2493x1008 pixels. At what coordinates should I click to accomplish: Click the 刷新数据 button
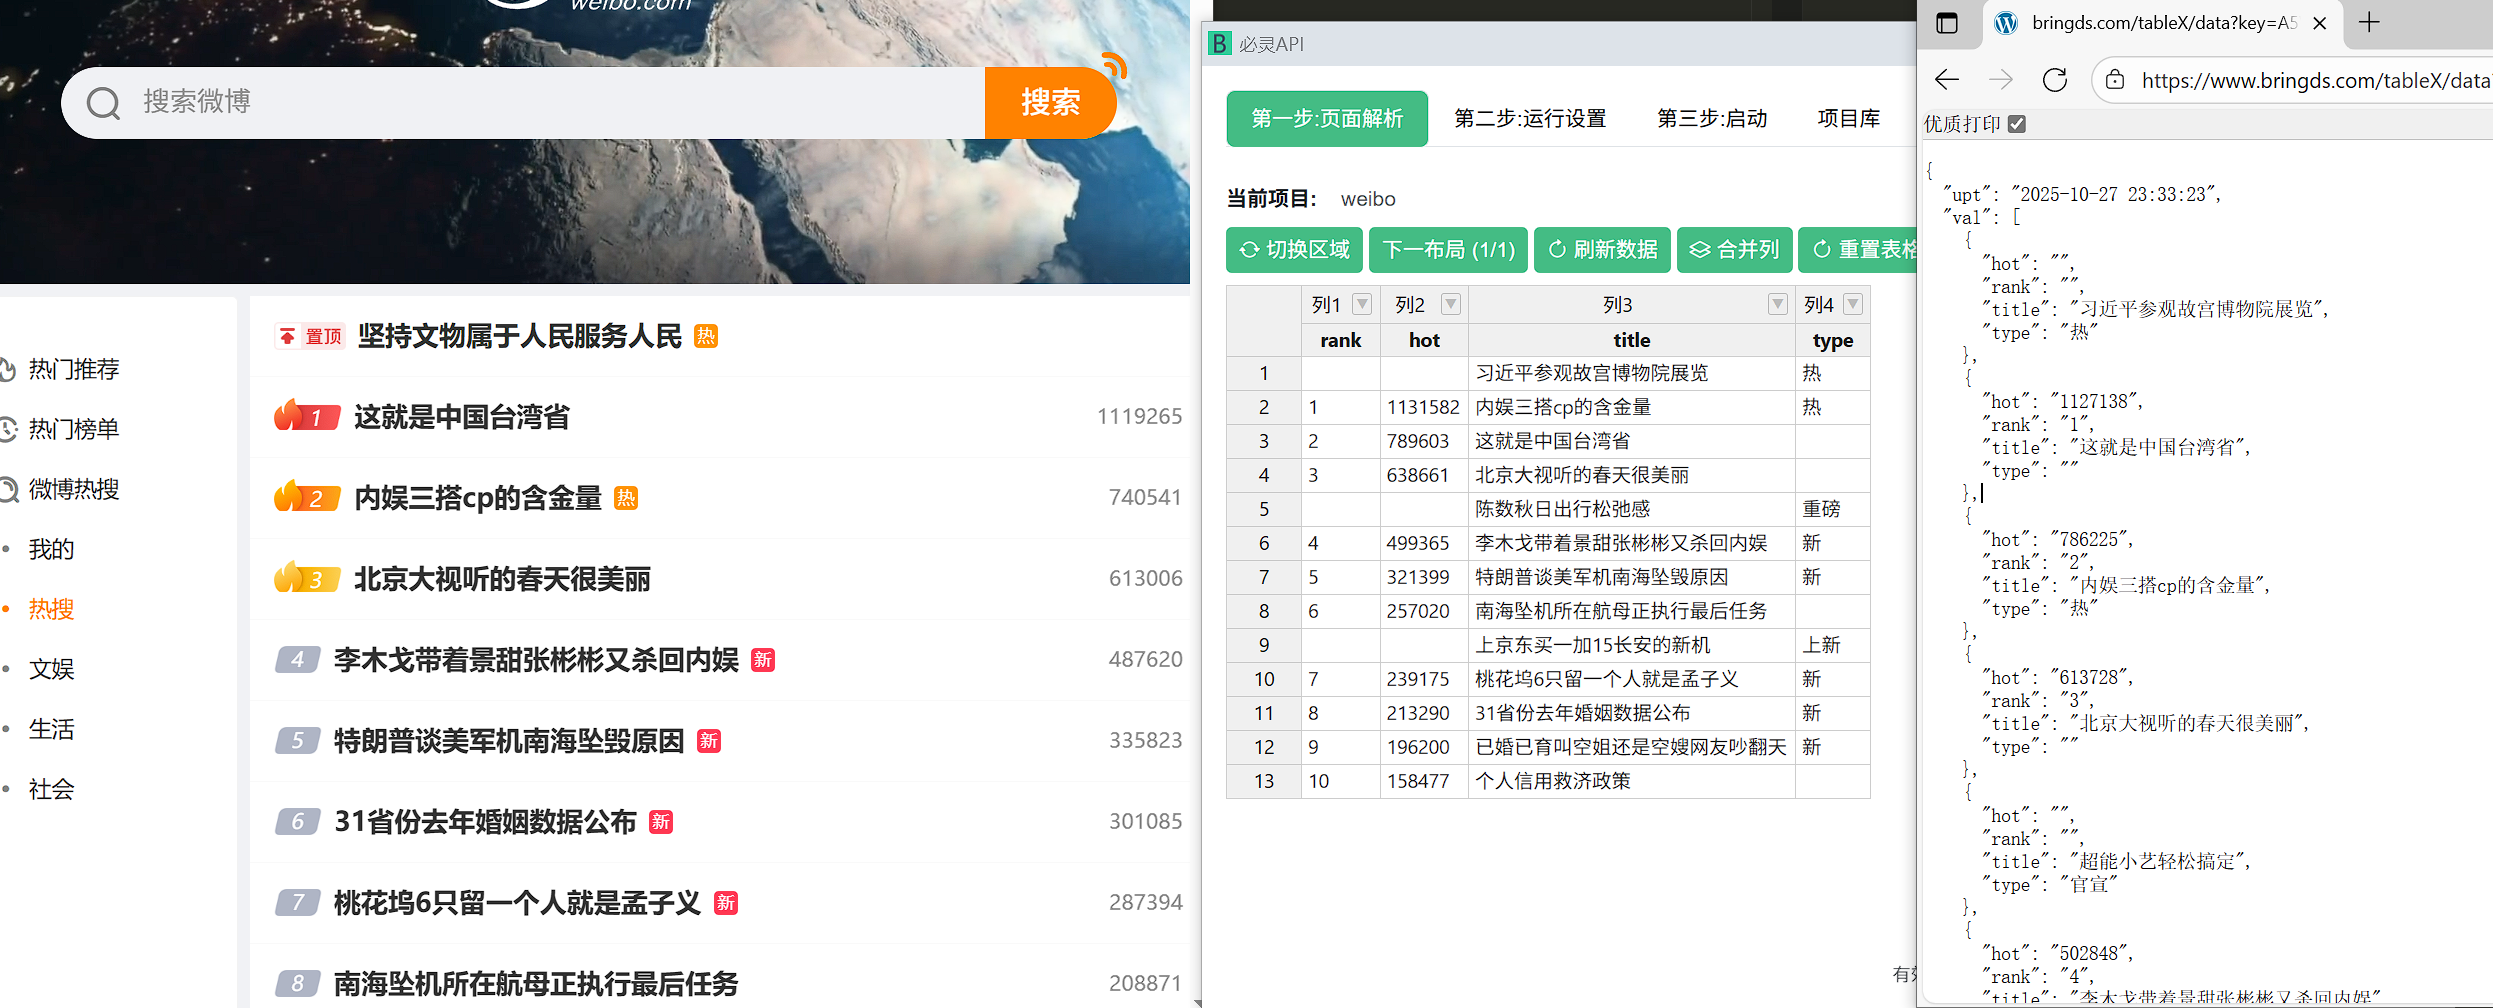[1603, 250]
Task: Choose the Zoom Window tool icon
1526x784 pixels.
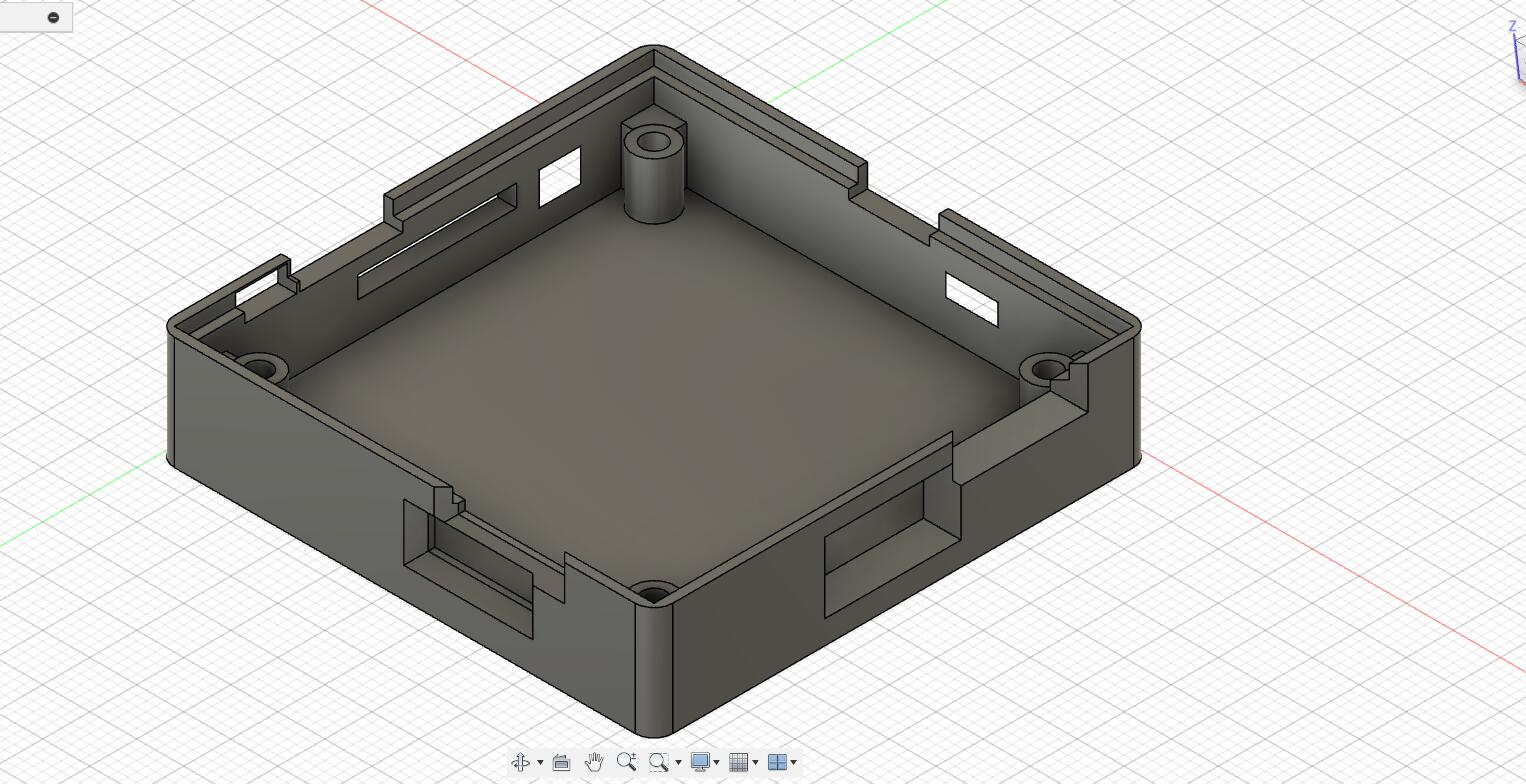Action: (658, 762)
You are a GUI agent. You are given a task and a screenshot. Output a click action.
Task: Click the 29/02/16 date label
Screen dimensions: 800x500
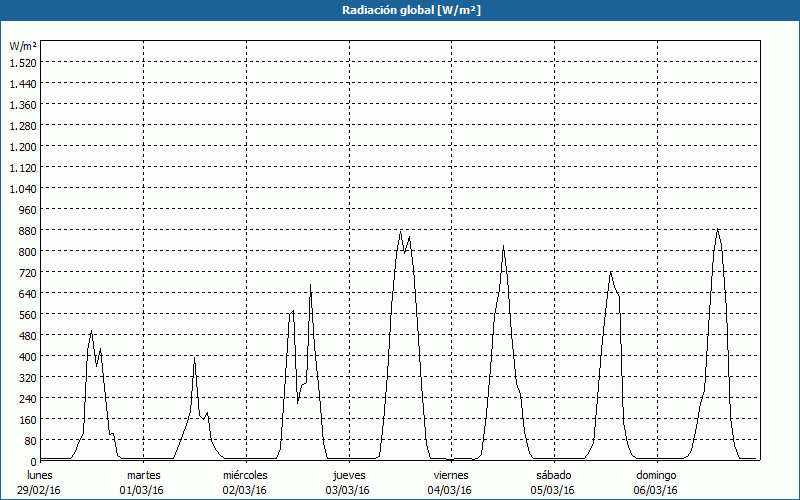40,490
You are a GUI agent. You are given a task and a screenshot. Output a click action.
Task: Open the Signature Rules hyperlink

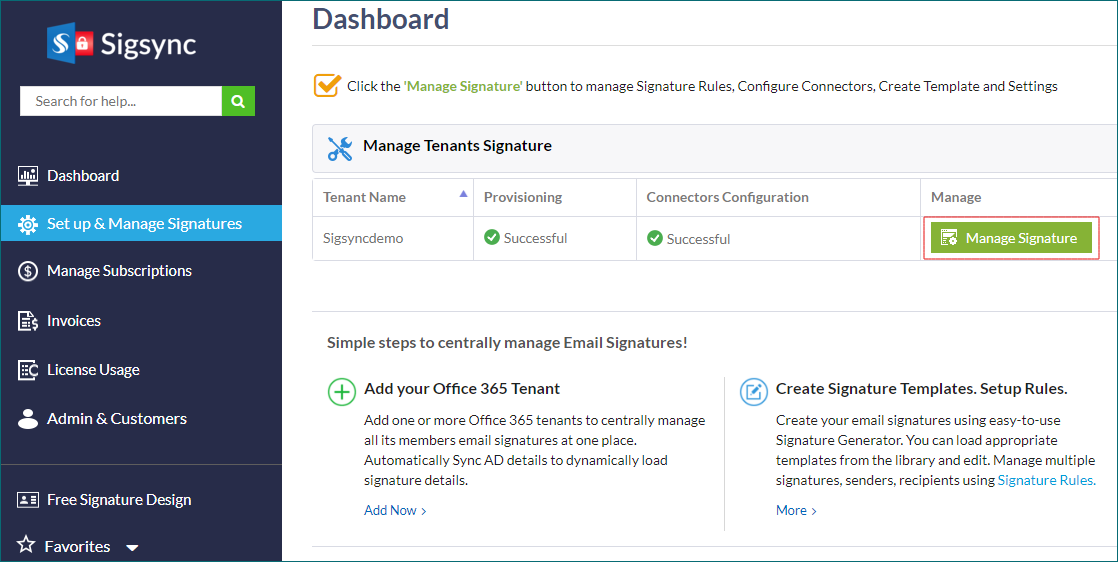coord(1046,480)
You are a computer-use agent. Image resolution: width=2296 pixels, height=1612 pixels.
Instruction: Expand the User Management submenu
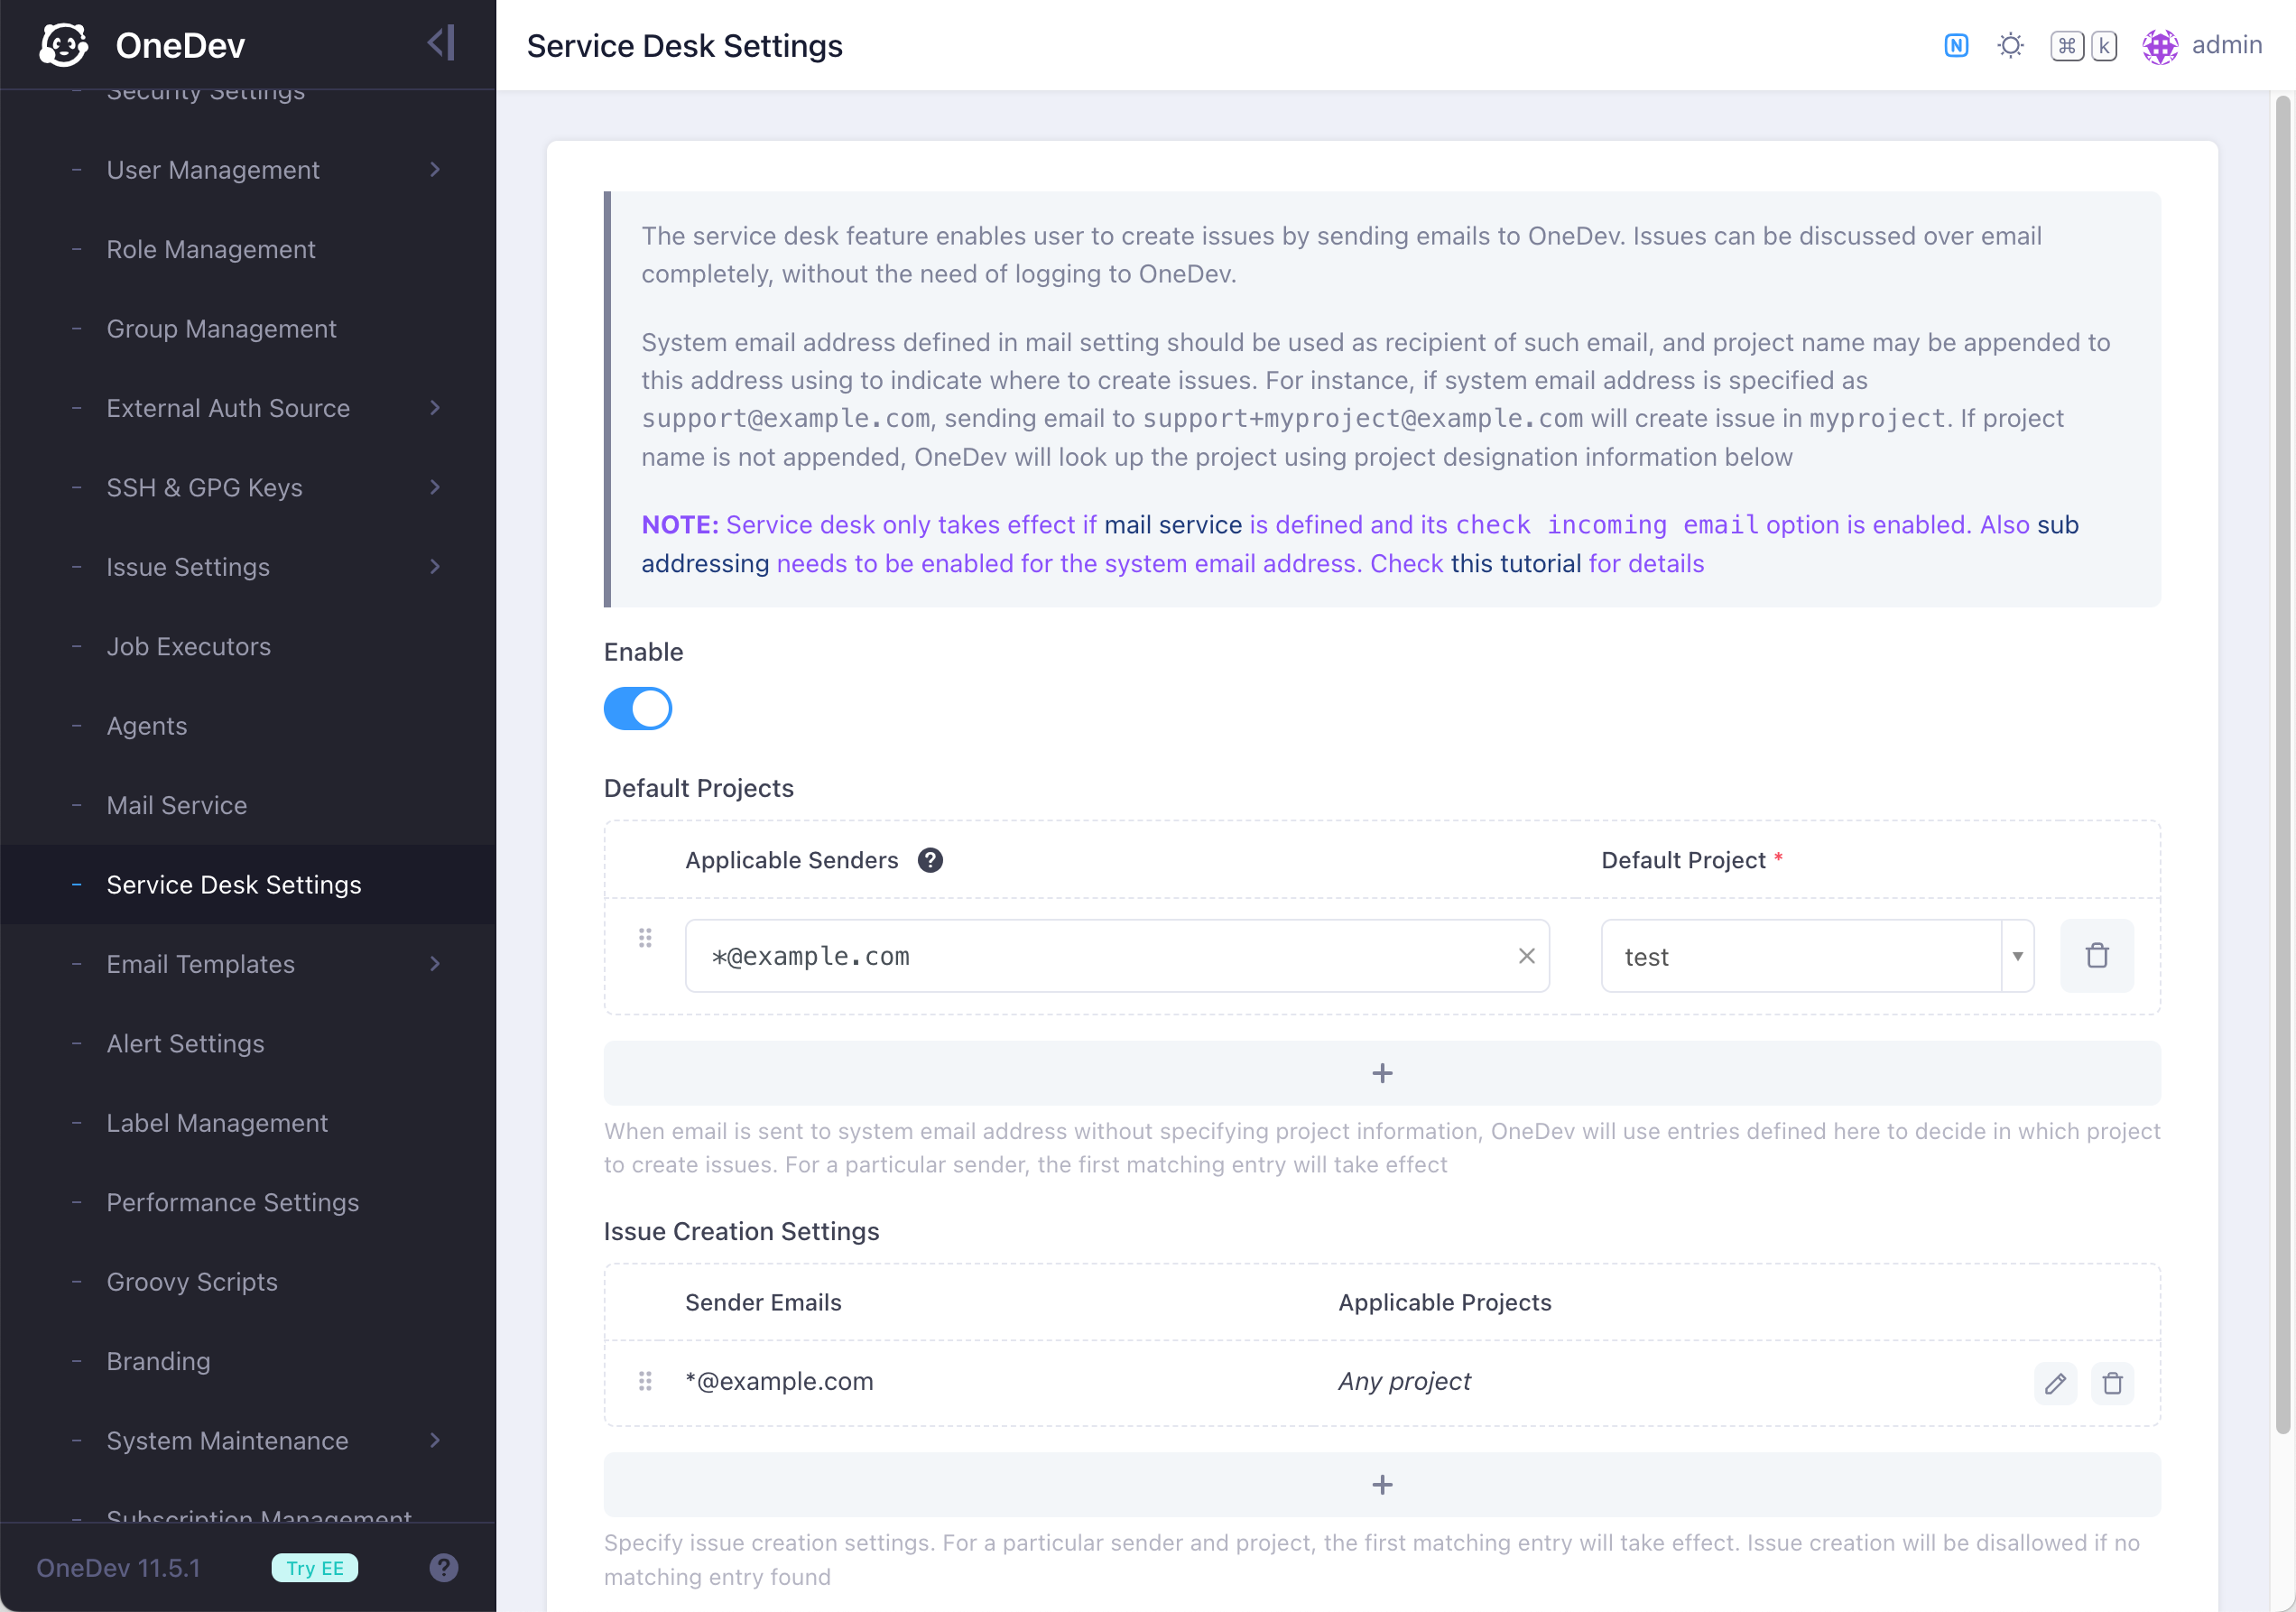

[What you are asked to do] Replace "GUI agent" with "GUI assistant" throughout the entries above and write them out again, leaving everything else unchanged. Leave the pictures out.

[Result]
2493x1008 pixels. At what coordinates should I click to accomplish: Click the 刷新数据 button
[1603, 250]
Task: Choose the Zoom Window tool icon
1526x784 pixels.
Action: (658, 762)
You are a GUI assistant. You are given a task and a screenshot. Output a click action.
Task: Click the 29/02/16 date label
Screen dimensions: 800x500
40,490
You are a GUI assistant. You are given a task and a screenshot. Output a click action.
Task: Open the Signature Rules hyperlink

coord(1046,480)
You are a computer-use agent. Image resolution: width=2296 pixels, height=1612 pixels.
Instruction: Expand the User Management submenu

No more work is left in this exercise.